Afrique du Sud/ la terrible chute du président  Cyril Ramaphosa: Causes et effets

HIBAPRESS-RABAT

L’ANC a chuté 30 ans après la première élection post-apartheid, ou les Sud-Africains ont décidé de se libérer des libérateurs et de leurs slogans

Certes, la chute du tout puissant Parti au pouvoir de Mandela peut surprendre certains, sauf qu’elle était prévisible pour les politiques sud-africains.

En effet, ce revers a des raisons multiples, du moment que le bilan général de l’ANC est mauvais après trois décennies de gestion. Et ce ne sont pas seulement les incessantes coupures d’électricité, le management de la “pandémie Covid” et la chute du Rand qui sont à l’origine du ras-le-bol des populations.
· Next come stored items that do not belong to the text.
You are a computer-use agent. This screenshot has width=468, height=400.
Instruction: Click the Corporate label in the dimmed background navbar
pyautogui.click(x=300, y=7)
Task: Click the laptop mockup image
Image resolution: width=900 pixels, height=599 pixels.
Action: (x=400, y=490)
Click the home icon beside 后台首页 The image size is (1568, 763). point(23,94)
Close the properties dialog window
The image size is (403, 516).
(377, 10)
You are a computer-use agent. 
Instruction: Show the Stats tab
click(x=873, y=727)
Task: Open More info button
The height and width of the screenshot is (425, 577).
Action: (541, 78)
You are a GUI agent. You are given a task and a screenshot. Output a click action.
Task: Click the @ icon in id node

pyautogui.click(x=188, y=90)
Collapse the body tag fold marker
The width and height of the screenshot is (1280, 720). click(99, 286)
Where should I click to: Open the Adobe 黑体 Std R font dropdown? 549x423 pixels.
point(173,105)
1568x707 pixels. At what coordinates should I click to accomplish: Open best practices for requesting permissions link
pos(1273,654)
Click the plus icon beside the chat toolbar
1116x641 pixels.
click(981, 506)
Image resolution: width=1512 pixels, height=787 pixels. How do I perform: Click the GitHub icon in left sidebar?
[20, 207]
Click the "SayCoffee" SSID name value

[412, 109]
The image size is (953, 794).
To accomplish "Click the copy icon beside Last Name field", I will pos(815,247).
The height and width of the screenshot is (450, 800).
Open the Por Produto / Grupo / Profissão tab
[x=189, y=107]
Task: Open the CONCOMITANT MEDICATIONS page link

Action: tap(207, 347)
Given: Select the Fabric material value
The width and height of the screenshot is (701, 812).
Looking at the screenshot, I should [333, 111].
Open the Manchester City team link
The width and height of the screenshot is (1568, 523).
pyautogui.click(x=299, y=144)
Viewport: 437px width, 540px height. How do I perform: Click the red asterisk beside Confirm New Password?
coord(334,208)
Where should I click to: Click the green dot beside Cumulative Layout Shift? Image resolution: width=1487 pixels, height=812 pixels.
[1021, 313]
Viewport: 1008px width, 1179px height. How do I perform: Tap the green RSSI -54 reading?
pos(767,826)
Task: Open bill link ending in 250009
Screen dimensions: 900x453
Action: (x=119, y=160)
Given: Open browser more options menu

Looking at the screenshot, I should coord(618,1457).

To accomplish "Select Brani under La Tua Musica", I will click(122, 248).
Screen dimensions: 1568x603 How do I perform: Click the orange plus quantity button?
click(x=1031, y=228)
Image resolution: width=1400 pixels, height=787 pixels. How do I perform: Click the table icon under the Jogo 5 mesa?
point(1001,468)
Non! 34 ans après la fin de l’apartheid, les patrons de l’African National Congress (ANC) ont failli à faire sortir un nombre conséquent de noirs de la pauvreté, ou le BEE (Black Economic Empowerment), a laissé la masse toujours en train de végéter dans les townships ( ghettos).

Sur le plan international, l’ANC a su plutôt bien gérer (BRICS, Palestine) mais sur le plan intérieur, c’est une grande faillite.

Ceci établit trois choses: 1. La vengeance est un plat qui se mange froid. 2. La corruption ne gêne pas les Africains. Quelqu’un qui va lancer sa campagne en disant qu’il va lutter contre la corruption ne va pas aller très loin en Afrique. Beaucoup d’Africains n’ont rien contre la corruption. Ils veulent juste en bénéficier. 3. Les esprits des massacrés de Marikana en 2012 ont finalement fait payer à Cyril Ramaphosa ce qui est une faute impardonnable et une tache indélébile.

Aussi, le départ du président Ramaphosa de la tête du pays est certain!